Cláudio Silveira Brisolara, gerente do Departamento Econômico da Federação da Agricultura e Pecuária do Estado de São Paulo (FAESP), explica que, dada a incerteza sobre o cenário do fornecimento de fertilizantes, os produtores tendem a antecipar os negócios, o que eleva a demanda, por receio do desabastecimento, e isso provoca uma especulação sobre o valor do insumo. “Os preços estão disparando nas revendas do interior do Estado. A princípio o produto existe, mas a especulação ocorre porque alguns agricultores estão tentando antecipar a compra, pensando na próxima safra de verão e a diferença nos custos já se faz sentir”, diz. Segundo ele, já se percebe um aumento médio entre 20% e 30% nos preços. “É preciso ter cautela na compra, fugir de ações especulativas”, alerta.

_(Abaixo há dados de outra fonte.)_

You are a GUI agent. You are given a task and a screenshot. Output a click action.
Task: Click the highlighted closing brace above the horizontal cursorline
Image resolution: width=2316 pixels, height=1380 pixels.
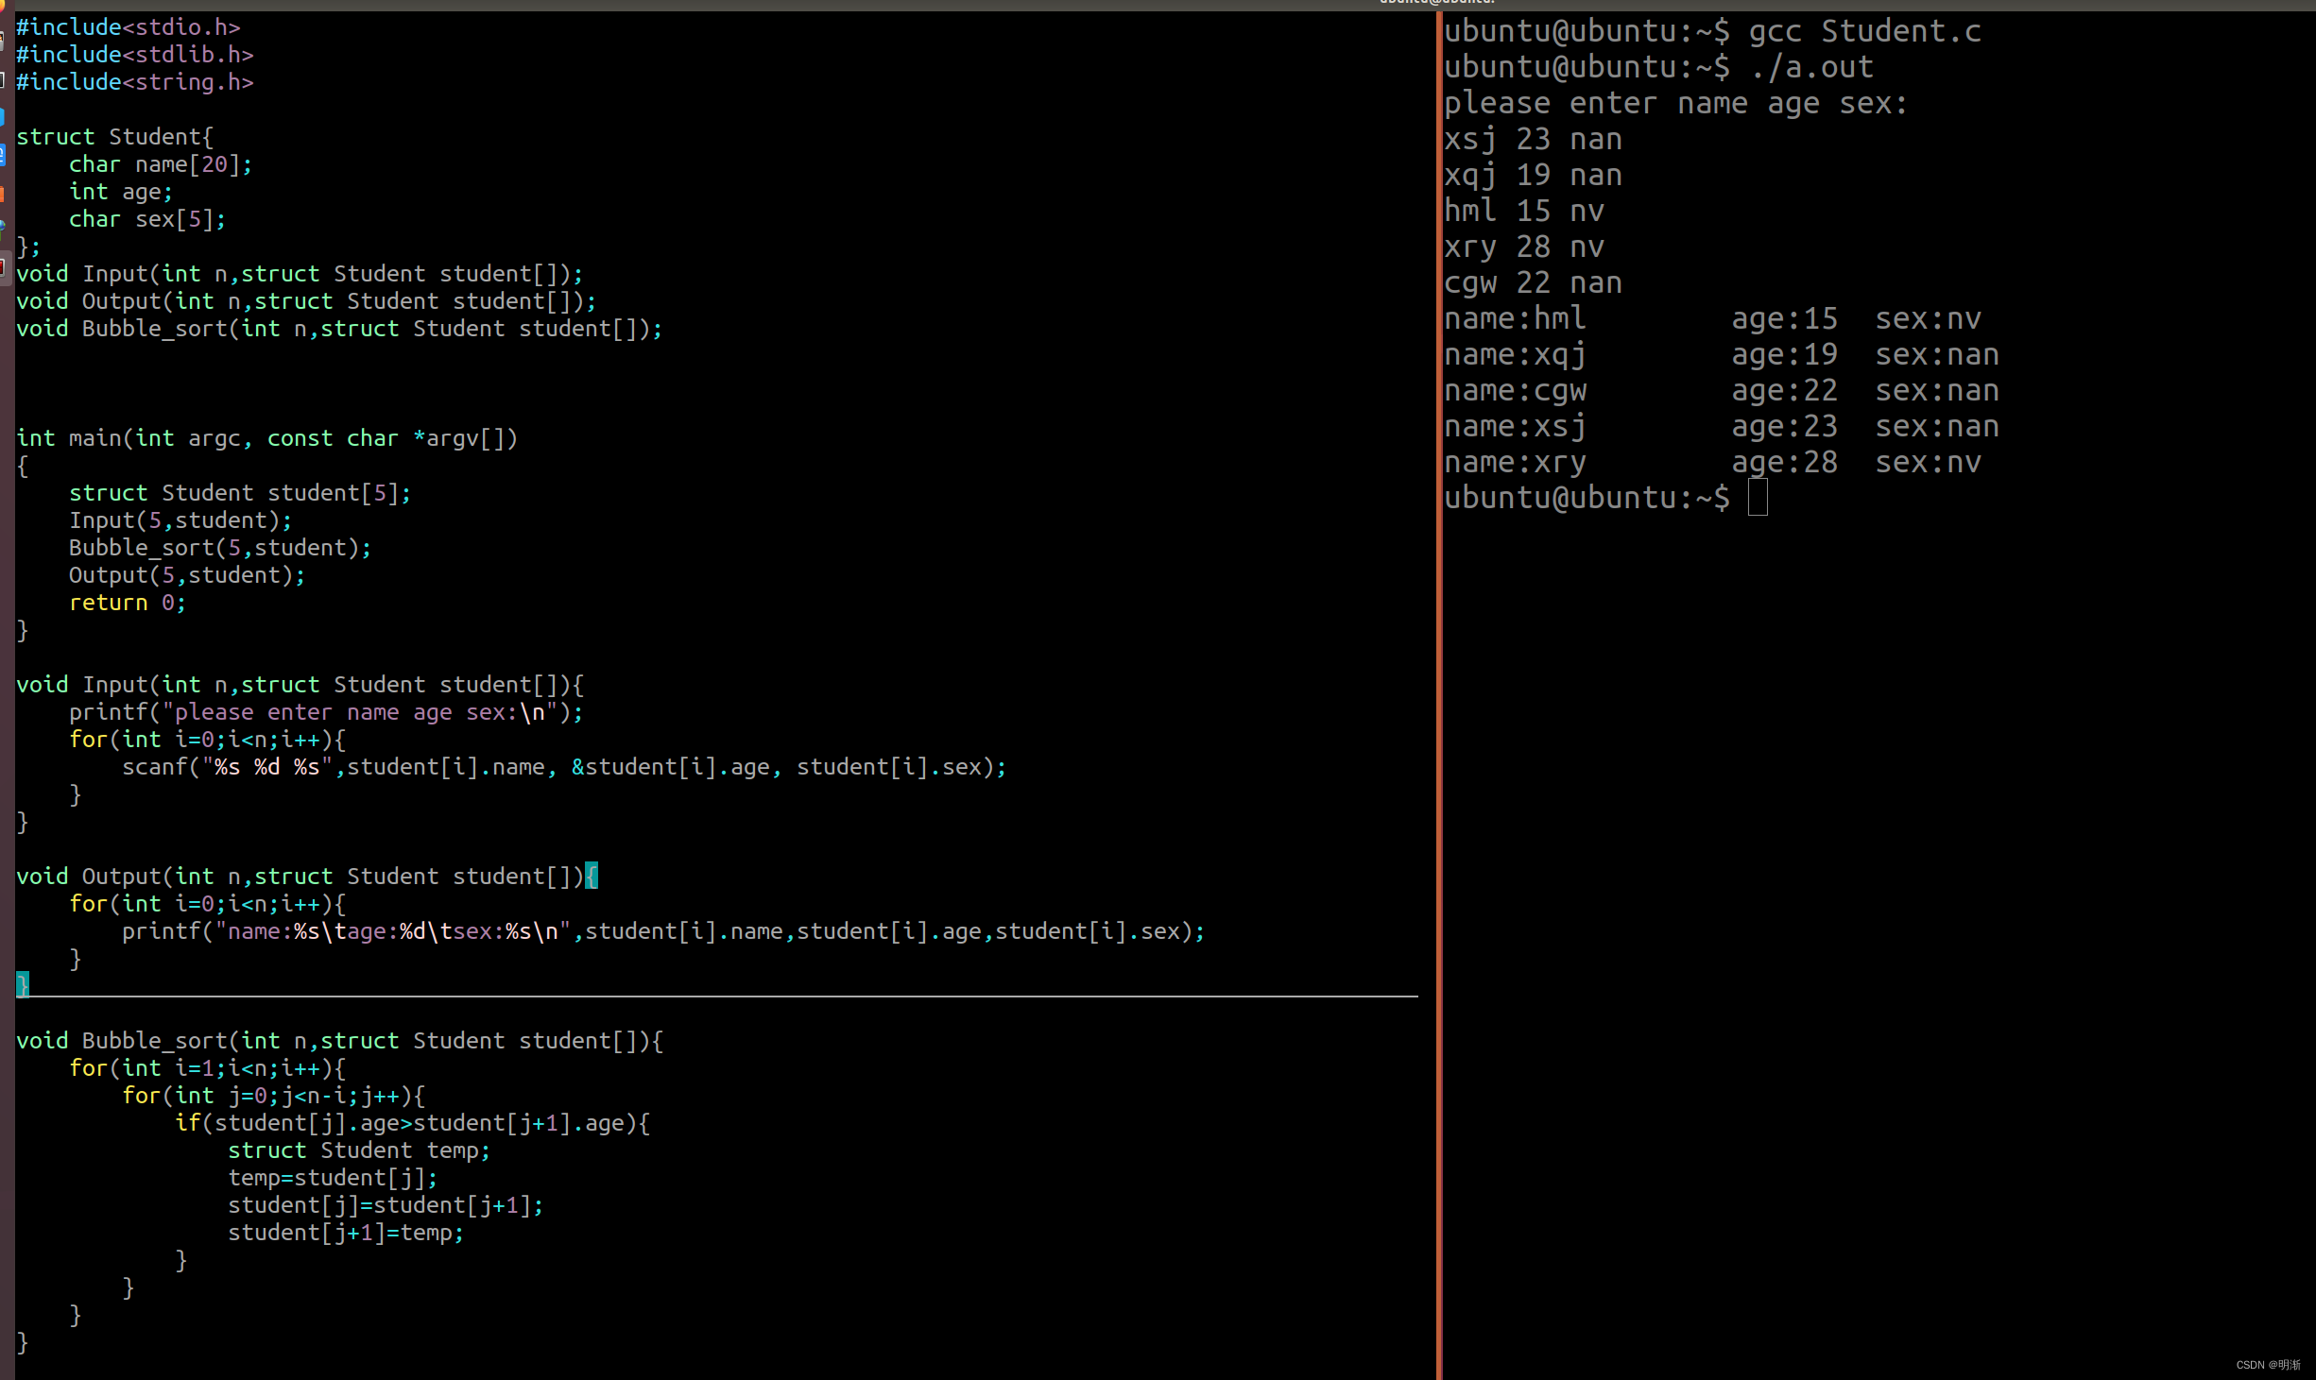click(23, 985)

Mesmo que os problemas de fornecimento venham a ser sanados a curto prazo, já não há como impedir o impacto econômico imediato. A falta de insumos prejudica a programação das safras que terão início nos próximos ciclos sazonais, pois a produção e a logística das exportações de fertilizantes já está sendo comprometida. Para o próximo ciclo de soja, por exemplo, em setembro/outubro, o produtor não sabe como ficará a situação. Em depoimento publicado no site do Ministério da Agricultura, a ministra Tereza Cristina declarou que o Brasil tem quantidade suficiente desses insumos, seja para o milho safrinha, cultivo que será plantado agora, ou para trigo, a partir de abril. Isso daria uma segurança até o início da próxima safra, no segundo semestre, mas se o fornecimento não for regularizado até lá, a situação vai se complicar. Segundo a Anda, o Brasil tem estoques suficientes até o começo de junho e em volume acima da média de anos anteriores.

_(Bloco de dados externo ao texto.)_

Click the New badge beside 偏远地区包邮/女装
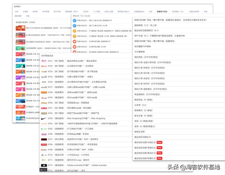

Boletim divulgado há alguns dias pela FAESP, a partir de informações do Instituto de Economia Agrícola da Secretaria de Agricultura e Abastecimento do Estado de São Paulo (IEA-SAA/SP), aponta para um cenário difícil para os produtores, pois os insumos vêm de uma escalada de preços no ano anterior. No acumulado de 2021, os aumentos foram expressivos: sulfato de amônia (+148,35%), superfosfato (+145,72%), calcário (+53,06%) e Formulado 20-05-20 (+173,31%). Portanto, os custos que já estavam altos ficarão agora ainda mais elevados.
Medidas governamentais
A Rússia, sozinha, representa 23% da importação nacional de fertilizantes – dados referentes a 2021 do Comex Stat, sistema para consultas e extração de dados do comércio exterior do Ministério da Economia. Dos três elementos considerados mais importantes para as necessidades das plantações – representados pela sigla NPK (nitrogênio, fósforo e potássio) –, o Brasil depende ainda do mercado externo para suprir os últimos dois, em especial o potássio, em razão das poucas fontes naturais em solo nacional.

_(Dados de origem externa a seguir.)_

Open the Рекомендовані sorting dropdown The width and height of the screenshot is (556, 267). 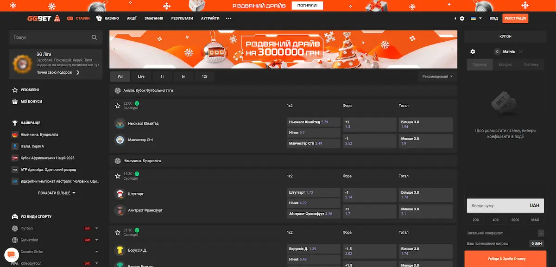[x=437, y=76]

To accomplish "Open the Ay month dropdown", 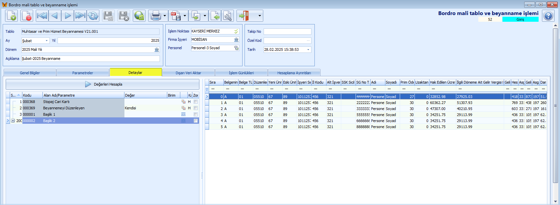I will click(46, 41).
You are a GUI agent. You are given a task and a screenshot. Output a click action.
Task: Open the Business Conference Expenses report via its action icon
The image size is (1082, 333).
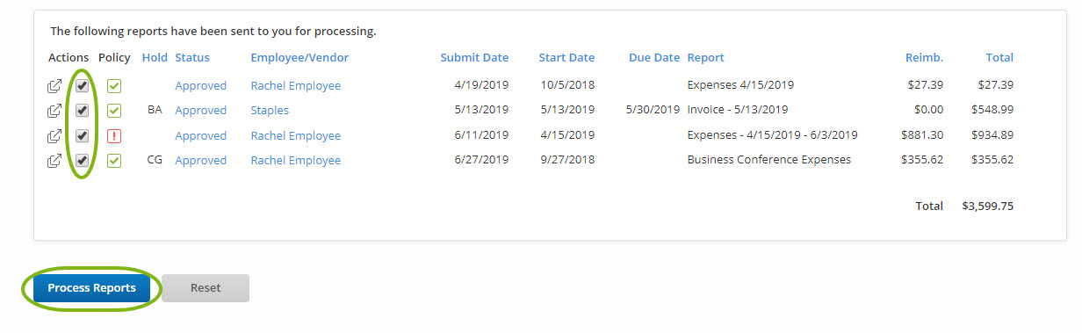[54, 161]
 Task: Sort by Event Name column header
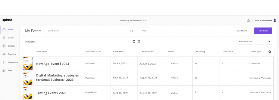click(41, 51)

Brisolara aponta que a FAESP busca fazer, neste momento, gestões de nível macro, pleiteando ações, principalmente do governo federal, a fim de viabilizar importações de outras fontes. “É o que a ministra da Agricultura, Tereza Cristina, está fazendo”, afirma. Em 14 de março, ela esteve no Canadá em reunião com representantes de empresas daquele país para debater o atual momento pelo qual passa o setor. Uma dessas empresas, a Canpotex, informou que deve aumentar o volume de vendas para o Brasil. Outro país que acena com a possibilidade de promover maior exportação desses insumos para o Brasil é o Irã. Aquele país vendeu para o Brasil, no ano passado, quantidade recorde e é um dos maiores compradores do milho brasileiro, segundo o embaixador do Irã no Brasil, Hossein Gharibi.
Em 16 de março, em reunião com representantes das Nações Unidas e dos governos de diversos países, a ministra Tereza Cristina defendeu que os fertilizantes sejam excluídos do regime de sanções impostas à Rússia, a exemplo do que ocorre com os alimentos. O objetivo é reduzir o impacto da escassez e do aumento dos preços, a fim de impedir a queda na produção de alimentos.
Em 11 de março, o governo federal lançou o Plano Nacional de Fertilizantes, que pretende elaborar um planejamento para o setor para os próximos 28 anos, a fim de readequar o equilíbrio entre a produção nacional e a importação, e atender à crescente demanda por produtos e tecnologias.
SENAR-SP ensina técnicas
O gerente do Departamento Econômico da FAESP aponta que a entidade está articulando com o SENAR-SP para, se for o caso, reforçar a aplicação de programas que já existem em torno da utilização racional de fertilizantes e do uso de biofertilizantes, visando a maior eficiência de aplicação e a eventual substituição dos adubos minerais, além de outras técnicas agronômicas, como a adubação verde. “Isso tem um limite, não é fácil, mas sempre ajuda. Por exemplo, a aplicação de compostagem em locais em que isso seja viável”, comenta. Os programas do SENAR-SP também ensinam técnicas da agricultura de precisão, com a racionalização do uso de fertilizantes e outros insumos. “Ou seja, incrementar a eficiência dos insumos para diminuir o volume a ser utilizado. Isso porque, talvez, não tenhamos a mesma disponibilidade a que estávamos acostumados nas safras anteriores”, conclui Brisolara.